In spite of the small sample size, the finding of HSV-1 as the predominantly identified virus in this study was consistent with others from Vietnam , India , Norway , and Poland , while other studies in Vietnam  and Thailand  reported JEV as the most common identified viral cause of CNS infection. Furthermore, recent studies in China  and Italy  found EV as the primary identified viral pathogen causing CNS diseases. In this study, the case fatality of those with viral etiology (57.1%) was substantially higher than in the region [30,31], with the majority (62.5%) associated with HSV-1. This highlights the significance of HSV-1 as a cause of fatal CNS infection in Indonesia. In our study, two HSV positive cases, one fatal, were found to co-exist with HIV. Although HSV-1 encephalitis was reported to be uncommon in HIV patients , our study highlights the need to diagnose HSV in HIV-associated CNS infection as pharmacotherapy for HSV is available to influence the patient outcome.
A definitive diagnosis of dengue was provided by the detection of anti-DENV IgM in the CSF and serum in one patient. Since IgM does not normally cross the blood-brain barrier, detection of anti-DENV IgM in the CSF is an indication of host immune response to DENV invasion in the CNS . The absence of DENV RNA and NS1 antigen in the CSF is not unexpected as low sensitivity of RT-PCR in CSF has been reported due to a lower viral load . The dengue patient in this study did not exhibit shock, bleeding, or thrombocytopenia, and the patient was discharged with mild cognitive sequelae. The absence of notable dengue clinical manifestations in this patient is not uncommon as one study has reported that 57% of confirmed DENV-infected patients with CNS involvement had no characteristic features of dengue on admission . Although CNS manifestations are rare complications of dengue, it is now recognized as an emerging cause of flavivirus encephalitis . There should be an increased awareness among physicians to include dengue in the differential diagnosis of CNS infection as DENV could be a significantly underreported cause of viral infection of the CNS. Studies have shown that the outcome of dengue encephalitis is variable, with most patients recovering spontaneously in one case series and deaths occurring in others .

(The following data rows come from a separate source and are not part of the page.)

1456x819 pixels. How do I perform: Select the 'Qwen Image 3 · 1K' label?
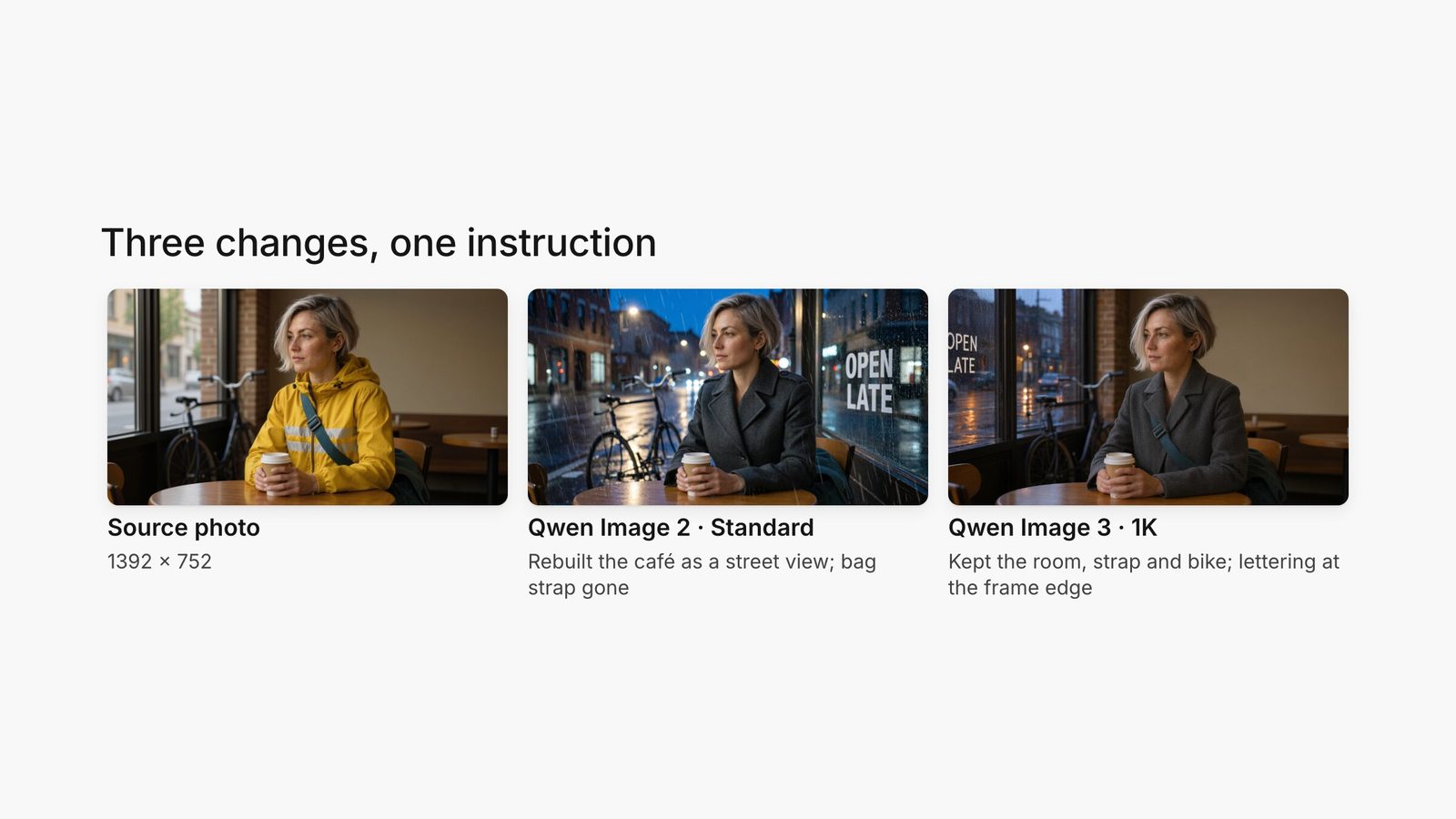(x=1053, y=528)
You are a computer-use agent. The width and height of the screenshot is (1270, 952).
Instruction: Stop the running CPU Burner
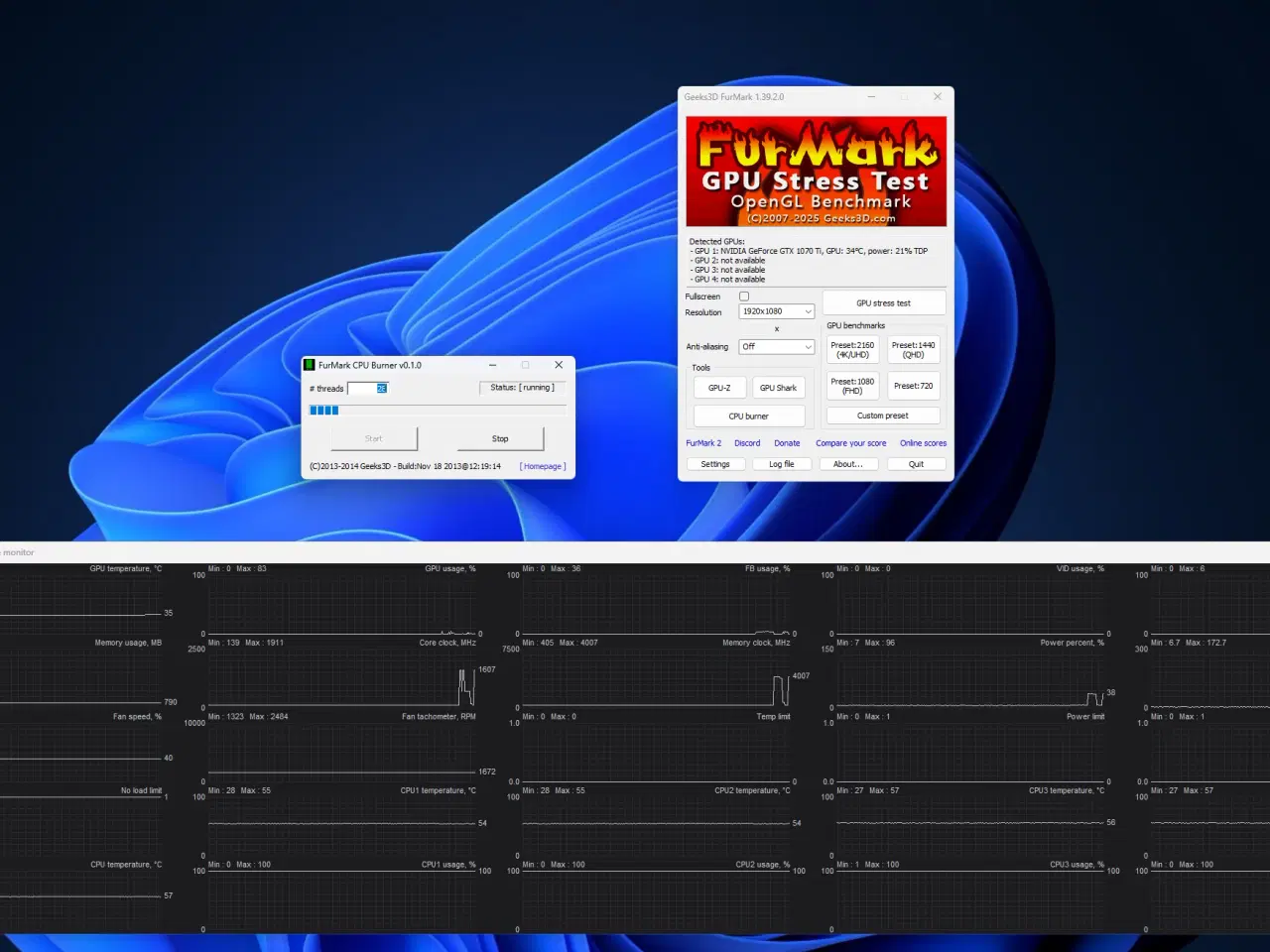(x=500, y=438)
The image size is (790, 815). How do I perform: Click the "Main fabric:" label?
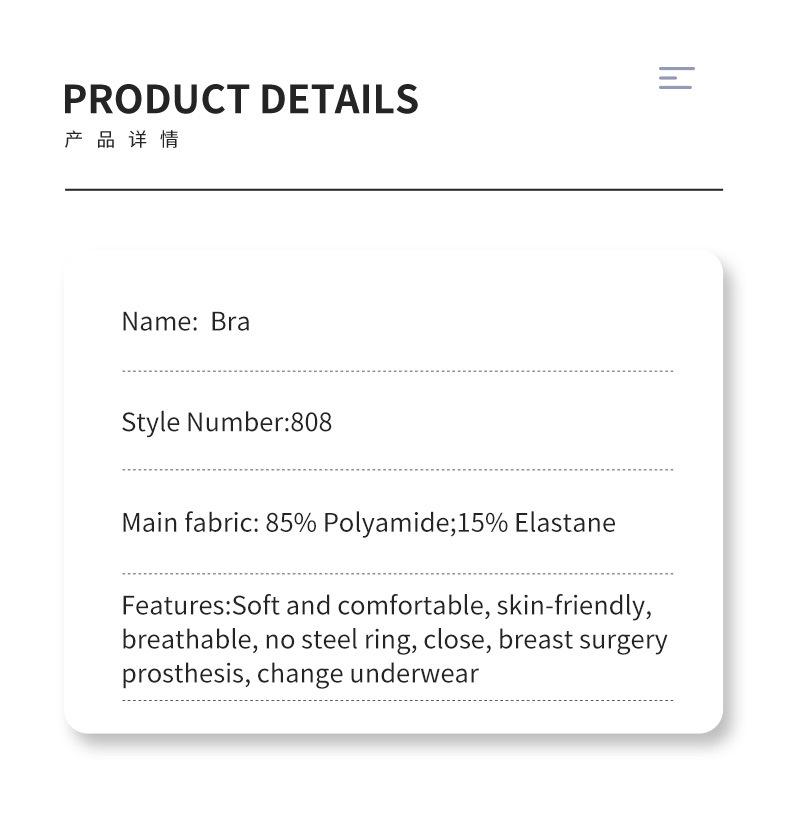coord(190,522)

One case with positive JEV IgM in the serum without available CSF was diagnosed as probable JE encephalitis as arbovirus antibodies tend to persist in the serum for many months after acute infection . Based on nationwide seroprevalence studies, JE is now considered endemic in Indonesia and was already reported to be present in North Sulawesi . JEV numbers could have been low in this study since the study population consisted mainly of adults and JE neurological disease is more common in children . In addition, convalescent samples were not obtained in any of the patients to determine seroconversion.
Enteroviruses are linked with aseptic meningitis and encephalitis worldwide. Two cases of EV (EV-D68 and RV-A) were identified by PCR from throat swabs which are known to have higher yields than CSF for EV CNS infection as viral concentration could be low early after illness onset . Our pan-enterovirus PCR primers were designed to detect a conserved segment in untranslated region of EVs and have been successfully used to detect a broad range of EVs including coxsackievirus B3 and rhinovirus C [15,38]; enterovirus A71, rhinovirus A, echovirus, poliovirus, coxsackievirus B4, A6, and A16 ; as well as a number of novel enteroviruses, from various types of clinical samples [16,40]. The detection rate could be low in our study population of adults as enterovirus CNS infection is commonly seen in pediatric patients but in less than 1% of adults. Although EV-D68 has been more associated with mild to severe upper and lower respiratory illnesses, some studies have associated this virus with CNS diseases [41,42]. Furthermore, while RV-A is considered the most common cause of upper respiratory tract infection, occasional detection of RV-A from CNS infection has been reported [37,43]. Our RV-A case could be a coexisting infection without sufficient evidence to establish a causal relationship with the CNS infection.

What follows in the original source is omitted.